Un grand nombre de personnalités étaient présentes à la conférence : Gérard Jugie, le directeur de l'IPEV, différents responsables dans le domaine technique (Patrice Godon, Serge Drapeau...), des scientifiques de différentes disciplines (glaciologie, astronomie, secteur spatial...). Mais le plus beau cadeau pour nous a été la présence de nos familles. Femmes, enfants, mères, pères, frères, soeurs, amis, tous installés dans les premiers rangs de l'amphithéâtre Poincaré du ministère de la recherche à Paris. A Concordia, les exclamations fusaient : c'est mon fils ! c'est ma fille ! là, là; à droite, c'est ma femme !

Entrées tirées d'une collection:

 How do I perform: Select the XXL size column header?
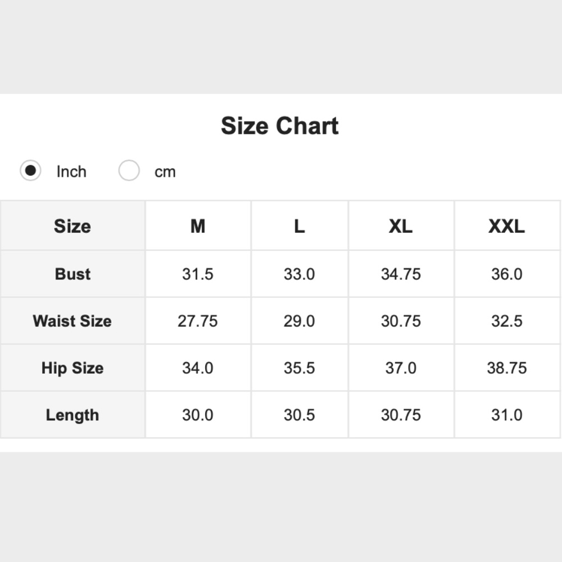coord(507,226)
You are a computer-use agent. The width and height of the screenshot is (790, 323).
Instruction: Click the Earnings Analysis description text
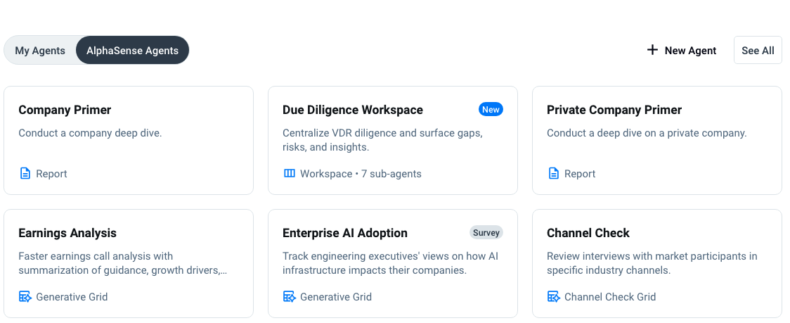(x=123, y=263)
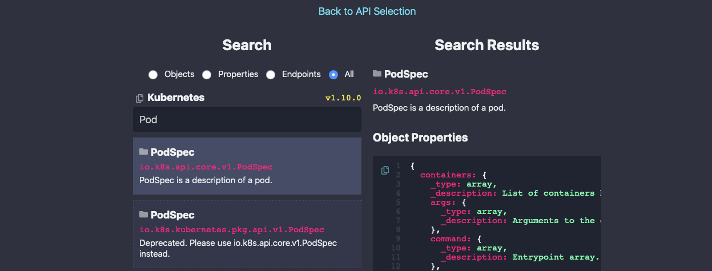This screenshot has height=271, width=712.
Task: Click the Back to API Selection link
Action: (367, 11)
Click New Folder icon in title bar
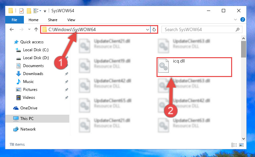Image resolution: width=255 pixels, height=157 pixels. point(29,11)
* * *
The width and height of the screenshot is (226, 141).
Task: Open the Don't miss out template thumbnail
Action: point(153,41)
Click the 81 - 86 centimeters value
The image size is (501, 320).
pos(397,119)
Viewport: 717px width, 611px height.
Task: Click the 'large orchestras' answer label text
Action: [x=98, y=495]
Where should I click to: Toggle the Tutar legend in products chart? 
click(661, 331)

VOTRE TÂCHE
Recopiez le texte sur la conférence de « Un grand nombre » jusqu'à « c'est ma femme ! », ces deux passages compris. Vous n'aurez pas besoin des lignes.

VOTRE RÉPONSE
Un grand nombre de personnalités étaient présentes à la conférence : Gérard Jugie, le directeur de l'IPEV, différents responsables dans le domaine technique (Patrice Godon, Serge Drapeau...), des scientifiques de différentes disciplines (glaciologie, astronomie, secteur spatial...). Mais le plus beau cadeau pour nous a été la présence de nos familles. Femmes, enfants, mères, pères, frères, soeurs, amis, tous installés dans les premiers rangs de l'amphithéâtre Poincaré du ministère de la recherche à Paris. A Concordia, les exclamations fusaient : c'est mon fils ! c'est ma fille ! là, là; à droite, c'est ma femme !